A mask fell over Gwynne’s face, but she smiled politely. “I try.”
“When Abby was a child she was always curious about others’ injuries. I’d have a scratch on my arm and she would want to pu
t a bandage on it. Once, she stopped a stranger on crutches in the street, went right up to him and asked him how he got hurt. He told her he fell, and she looked up at him, absolutely puzzled. ‘You fell?’ she asked him in that tiny voice, and you could see plain as day that she didn’t understand. So she deliberately tripped herself. Over and over. I had to take her hand and tell her to stop because I was afraid she was going to hurt herself. She knew something was wrong and she was simply determined to figure out what happened to that poor man.”
“You never told me that,” Abby said. It seemed like it was always the embarrassing stories that were deemed worthy of being repeated, not the nice ones.
“Your grandfather and I were convinced you were going to become a nurse. You had such empathy at such a young age.”
“Where is Gramps?” Abby asked.
“He’s puttering in the basement like he always is. He removes his hearing aid so he has an excuse to ignore me when I call down the stairs, but the smell of cookies in the oven will lure him up here eventually. Cookies and anything in a skirt—that’s all he notices.”
Abby glanced at Gwynne, but she appeared to be listening with amused interest, not thrown by Grams at all. Maybe she had lots of experience meeting girlfriends’ parents.
What a depressing thought.
When the cookies were baked and they’d all eaten a few and Gramps had made a brief appearance before retreating to the basement, the three of them trooped upstairs to the trapdoor to the attic. Abby pulled down the squeaky wooden ladder and unfolded it, then tested her weight on the rungs as Gwynne and her grandmother looked on, both of them ready to grab her by the waist and steady her.

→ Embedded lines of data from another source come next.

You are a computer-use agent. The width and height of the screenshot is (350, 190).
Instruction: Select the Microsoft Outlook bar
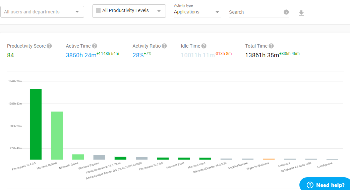pos(57,135)
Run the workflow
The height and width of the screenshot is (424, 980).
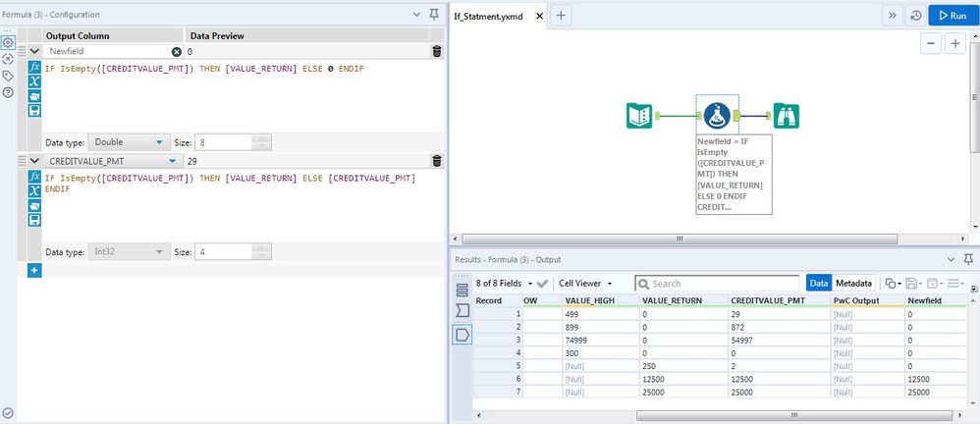(x=953, y=16)

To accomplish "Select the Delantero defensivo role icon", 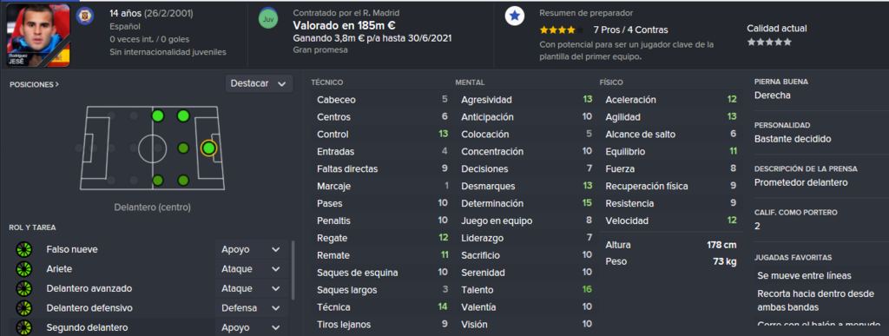I will tap(24, 308).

“No one’s been up there in years,” said Grams. “I sure hope you don’t see any rodents.”
“Me too.” Wasn’t that the truth. Not that she’d scream or anything—rats and cockroaches had never bothered her—she’d just rather not have anything interfere with her search, especially not a critter known to chew paper. She crawled through the opening and made her way to the middle of the attic where the sloped roof was high enough for her to stand. Her hands were covered in dust.